Detto questo, da alcuni anni abbiamo a disposizione una serie di tecniche quali  FIVET,  ICSI, ecc. Senza entrare nel dettaglio delle singole procedure, basti dire che grazie alla loro messa a punto, è oggi possibile ottenere una gravidanza anche nei casi più disperati di infertilità di coppia, come l’assenza di spermatozoi nel liquido seminale nel maschio o la chiusura di entrambe le tube nella donna".

Foresta: "La scienza ha oggi a disposizione tecnologie veramente sofisticate per la diagnosi e soprattutto per caratterizzare l’alterazione funzionale delle cellule della spermatogenesi. Si possono immaginare terapie più mirate, siamo padroni di tecniche di fecondazione sempre più sofisticate, ma gli incrementi dei risultati non sono sostanzialmente modificati. E questo perché i risultati delle tecniche sono fortemente legati alla qualità dei gameti, e la qualità dei gameti esprime una naturale regolazione del processo che porta l’essere umano alla fertilità".

E come si pone la Legislazione nei confronti di queste tecniche? In particolare, come è cambiata, in Italia, la situazione dopo l’approvazione della Legge 40?

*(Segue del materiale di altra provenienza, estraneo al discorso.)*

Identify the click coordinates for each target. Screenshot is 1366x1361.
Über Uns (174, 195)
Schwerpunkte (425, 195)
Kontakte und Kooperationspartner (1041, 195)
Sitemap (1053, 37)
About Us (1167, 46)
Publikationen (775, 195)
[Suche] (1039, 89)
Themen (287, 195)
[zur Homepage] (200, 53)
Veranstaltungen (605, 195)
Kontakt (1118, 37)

Lenzi: "Purtroppo la legge  40/2004 si è dimostrata  inadeguata a soddisfare  la finalità per cui era stata pensata, ossia quella di ovviare ai problemi di sterilità e infertilità di cui sono affette le coppie.
Da un lato, ha dato normativa ad un settore fino a quel momento senza controllo legislativo, dall’altro ha anche ridotto le possibilità di effettiva Good Medical Practice rispetto alla realtà internazionale. Questo ha portato al fenomeno del cosiddetto turismo procreativo, cioè ha spinto molte coppie italiane a rivolgersi a strutture estere, aumentando ancora di più il peso economico e psicologico che già gravava sulle coppie stesse".

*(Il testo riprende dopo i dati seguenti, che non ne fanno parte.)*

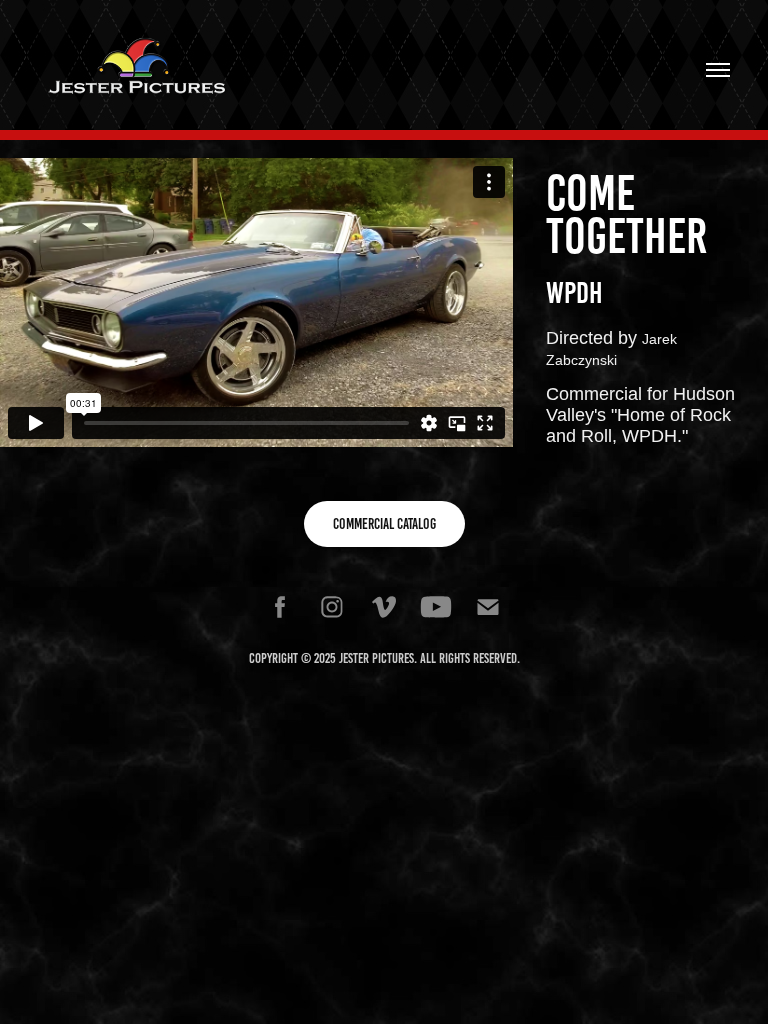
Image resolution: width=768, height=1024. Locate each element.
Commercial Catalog (384, 524)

Foresta: "La legge 40 ha subito notevoli cambiamenti in corso d’opera, nel senso che numerose sentenze hanno modificato alcune limitazioni che essa poneva – come il numero di embrioni formati, la possibilità di congelare gli stessi – con il risultato che le applicazioni degli ultimi due anni sono tornate a essere, da questo punto di vista, quelle pre-legge 40.
L’impossibilità della donazione dei gameti, richiesta sempre più frequentemente da donne in età avanzata, rimane una regola fondamentale della legge, che, non essendo in vigore in altri Paesi, apre a una trasmigrazione di coppie per l’effettuazione di tecniche con gameti donati.
Per quanto riguarda invece la diagnosi pre-impianto, varie sentenze hanno stabilito la validità della esecuzione di questa diagnosi in coppie affette da malattie genetiche note, ma rimane ancora non ben definito il ruolo della diagnosi pre-impianto nelle condizioni a rischio di malattie genetiche (PGS) per una selezione dei gameti normali".

Pensate dunque che ormai la Legislazione in materia sia superata dall’evoluzione scientifica o dalla stessa Giurisprudenza? A vostro avviso, è necessario modificarla? E se sì, in quale senso?

Lenzi: "Il fatto che la legge sia stata in parte superata è stato sancito dall’intervento della Corte Costituzionale, che è intervenuta su uno dei punti più controversi della Legge 40. Con la sentenza  151/2009  ha infatti dichiarato incostituzionale la norma della legge che limitava a tre il numero massimo di embrioni destinati all’impianto (art. 14, comma 2). Non è ovviamente casuale che, a seguito di questa  sentenza,  si sia assistito a un progressivo incremento delle gravidanze ottenute da tecniche di procreazione medicalmente assistita  e a una drastica riduzione della percentuale di coppie costrette a recarsi all’estero per sottoporsi a tali trattamenti.
Per quanto attiene, invece, alla posizione del medico, la modifica della norma, nel senso del riconoscimento di uno spazio di valutazione discrezionale del singolo caso concreto, ha ricondotto al medico ogni scelta in materia di pratica terapeutica. L’eliminazione del limite rigido dei tre embrioni ha, dunque, consentito al medico di “tornare a fare il medico”, compiendo, in piena autonomia, sotto la sua responsabilità e con il consenso del paziente, le proprie scelte professionali.
Rimangono ancora irrisolte due questioni fondamentali: il  divieto assoluto di fecondazione di tipo eterologo e le disposizioni che precludono le tecniche di procreazione artificiale alle coppie fertili, ma portatrici sane di malattie a trasmissione genetica. E sono entrambi problemi con forti implicazioni etiche e sociali.
Per quanto riguarda il primo punto, di recente i Tribunali di Milano, Catania e Firenze hanno nuovamente sollevato la questione di costituzionalità del divieto di fecondazione eterologa, ritenendo che permangano intatti i dubbi di costituzionalità dello stesso rispetto ai principi europei, nonostante la sentenza della Corte Europea. Ancora una volta, bisognerà attendere il pronunciamento della Corte Costituzionale, auspicando che la nostra legislazione si possa adeguare alle norme di quasi tutti i paesi europei in cui questa pratica è legale".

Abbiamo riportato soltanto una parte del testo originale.